As you say, the idea of a “universal army of labour” invites, indeed requires, articulation with concepts either of a basic income, or, my preference, a use-value allocation of basic services (housing, health, education), which could in turn be an element of a program that incorporates degrowth elements by unite sufficiency with equality.
The problem will, however, arise of how mandatory “universal labour” is compatible with “universal” provision of service or “universal income”. What of those who, for various reasons, decline such labour? One can see solutions ranging from the libertarian to authoritarian. A humane and practical response to this issue would, I think, require both an education and training system far more careful and thorough than that provided within capitalism, and ample provisions and exemption for medical and psychological reasons. With these provisos, however, collective cooperative labour might be abducted from the market, and repositioned in relation to eco-social crisis and species-survival.
* Bue: Nick, what tendencies, if any, do you see in the present that point in the direction of such a vast socialisation of labour and the means of reproduction?
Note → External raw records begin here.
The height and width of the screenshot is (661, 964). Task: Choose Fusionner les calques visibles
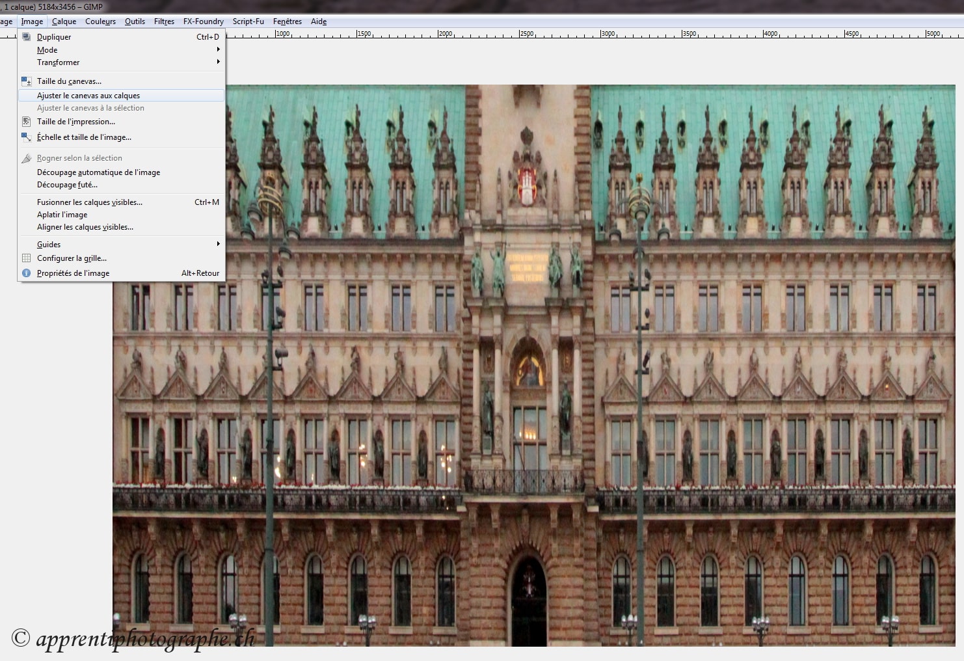click(90, 202)

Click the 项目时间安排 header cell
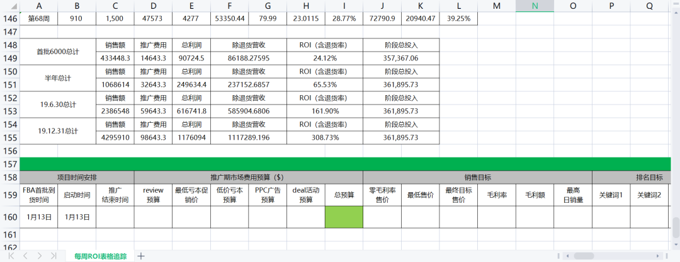[77, 177]
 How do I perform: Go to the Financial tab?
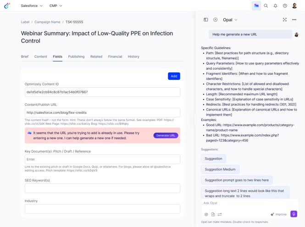[x=115, y=56]
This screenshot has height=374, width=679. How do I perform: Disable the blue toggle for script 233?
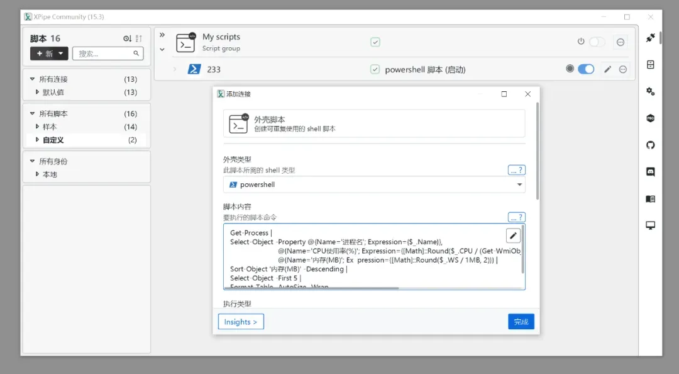(x=586, y=69)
Nick: You are right to ask that question, because on the surface, nothing could seem more unlikely after some fifty years of neoliberalism than a revival of interest in collective ownership and public works! One might well say that while there is ample evidence of the dissatisfaction with the status quo in the sequence of uprisings that spread round the planet from 2018 on—in France, Hong Kong, Chile, Lebanon, then to Black Lives Matter in the USA and globally, and so many other unrests—no positive alternative agenda is yet apparent. However, I think one can go further than that now, and name at least four sectors where struggles over collective provisioning are in motion. First, an effect of the pandemic has been to raise awareness of the importance of the much maligned “public sector”, particularly in health care, but also around schools and other institutions: here unions and professional associations that unsparingly name the disasters caused by neoliberal policies are of critical importance, and we also see an international dimension in the fight against “vaccine apartheid.” Second, there is a wave of social movements sparked by the disrepair of social infrastructures: I am here thinking first of energy systems, particularly initiatives to re-make national electricity grids, an issue propelling movements that diffuse, complex, often contradictory—but with strong components that are for, in a very literal sense, “power to the people”. One might also here think of a wave of agroecological initiatives and contestations over the infrastructures of food security. Third, there are more sharply demarcated class struggles, especially around provision of housing in conditions of extreme income inequality and the condition of the homeless. And fourth, there is the environmental movement itself, where the concept of a Green New Deal, whatever its shortcomings, has explicitly articulated connections between climate emergency, employment creation, jobs guarantees and public works. So, I would say there is an incipient composition of struggles repudiating marketization and privatization and formulating a new collectivist synthesis, currently locked in battle with the polar opposite tendencies of “disaster capitalism”, and that a task of degrowth communists is to help connect, amplify and voice the connective logics of this new force."